Pull every line out of the data below and reproduce each one word for word.

[Data on finding visible targets]
::::::::::
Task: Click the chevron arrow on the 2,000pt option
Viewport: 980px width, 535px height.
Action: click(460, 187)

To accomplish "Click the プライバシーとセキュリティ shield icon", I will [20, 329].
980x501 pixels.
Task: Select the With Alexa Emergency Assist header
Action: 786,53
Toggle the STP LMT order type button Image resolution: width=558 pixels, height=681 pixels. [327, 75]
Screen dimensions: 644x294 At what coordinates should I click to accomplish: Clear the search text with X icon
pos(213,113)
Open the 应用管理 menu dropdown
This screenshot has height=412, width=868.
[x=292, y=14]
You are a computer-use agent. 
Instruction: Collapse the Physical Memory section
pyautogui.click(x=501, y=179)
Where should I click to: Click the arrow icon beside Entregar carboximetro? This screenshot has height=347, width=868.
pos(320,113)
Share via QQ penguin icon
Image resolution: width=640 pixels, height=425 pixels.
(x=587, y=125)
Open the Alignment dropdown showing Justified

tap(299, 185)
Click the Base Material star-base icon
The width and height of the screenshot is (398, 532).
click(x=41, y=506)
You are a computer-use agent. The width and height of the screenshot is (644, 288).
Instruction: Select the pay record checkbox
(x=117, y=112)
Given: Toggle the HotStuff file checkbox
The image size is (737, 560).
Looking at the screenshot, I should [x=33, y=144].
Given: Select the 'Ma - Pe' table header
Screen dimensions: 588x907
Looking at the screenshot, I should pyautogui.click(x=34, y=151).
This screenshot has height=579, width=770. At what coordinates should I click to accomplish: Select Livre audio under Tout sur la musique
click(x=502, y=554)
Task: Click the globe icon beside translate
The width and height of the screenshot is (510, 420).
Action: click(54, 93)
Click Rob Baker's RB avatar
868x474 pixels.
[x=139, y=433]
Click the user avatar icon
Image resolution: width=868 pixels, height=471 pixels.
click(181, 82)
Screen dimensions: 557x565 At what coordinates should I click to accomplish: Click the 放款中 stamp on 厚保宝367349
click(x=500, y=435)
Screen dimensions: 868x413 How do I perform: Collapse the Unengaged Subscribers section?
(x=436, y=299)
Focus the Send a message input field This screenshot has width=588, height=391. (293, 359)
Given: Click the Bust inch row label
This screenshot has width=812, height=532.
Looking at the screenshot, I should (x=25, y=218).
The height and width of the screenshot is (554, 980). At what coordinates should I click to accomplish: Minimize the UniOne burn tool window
::::::::::
The solution
Task: Click the chevron arrow on the 2,000pt option
Viewport: 980px width, 535px height.
Action: click(460, 187)

To accomplish "Click the プライバシーとセキュリティ shield icon", I will [20, 329].
980x501 pixels.
Task: Select the With Alexa Emergency Assist header
Action: 786,53
Toggle the STP LMT order type button Image resolution: width=558 pixels, height=681 pixels. [327, 75]
Screen dimensions: 644x294 At what coordinates should I click to accomplish: Clear the search text with X icon
pos(213,113)
Open the 应用管理 menu dropdown
This screenshot has height=412, width=868.
[x=292, y=14]
You are a computer-use agent. 
Instruction: Collapse the Physical Memory section
pyautogui.click(x=501, y=179)
Where should I click to: Click the arrow icon beside Entregar carboximetro? This screenshot has height=347, width=868.
pos(320,113)
Share via QQ penguin icon
Image resolution: width=640 pixels, height=425 pixels.
(x=587, y=125)
Open the Alignment dropdown showing Justified

tap(299, 185)
Click the Base Material star-base icon
The width and height of the screenshot is (398, 532).
click(x=41, y=506)
You are a computer-use agent. The width and height of the screenshot is (644, 288).
Instruction: Select the pay record checkbox
(x=117, y=112)
Given: Toggle the HotStuff file checkbox
The image size is (737, 560).
Looking at the screenshot, I should [x=33, y=144].
Given: Select the 'Ma - Pe' table header
Screen dimensions: 588x907
Looking at the screenshot, I should pyautogui.click(x=34, y=151).
This screenshot has height=579, width=770. At what coordinates should I click to accomplish: Select Livre audio under Tout sur la musique
click(x=502, y=554)
Task: Click the globe icon beside translate
The width and height of the screenshot is (510, 420).
Action: click(54, 93)
Click Rob Baker's RB avatar
868x474 pixels.
[x=139, y=433]
Click the user avatar icon
Image resolution: width=868 pixels, height=471 pixels.
click(181, 82)
Screen dimensions: 557x565 At what coordinates should I click to accomplish: Click the 放款中 stamp on 厚保宝367349
click(x=500, y=435)
Screen dimensions: 868x413 How do I perform: Collapse the Unengaged Subscribers section?
(x=436, y=299)
Focus the Send a message input field This screenshot has width=588, height=391. (293, 359)
Given: Click the Bust inch row label
This screenshot has width=812, height=532.
Looking at the screenshot, I should (x=25, y=218).
The height and width of the screenshot is (554, 980). At what coordinates should I click to accomplish: Minimize the UniOne burn tool window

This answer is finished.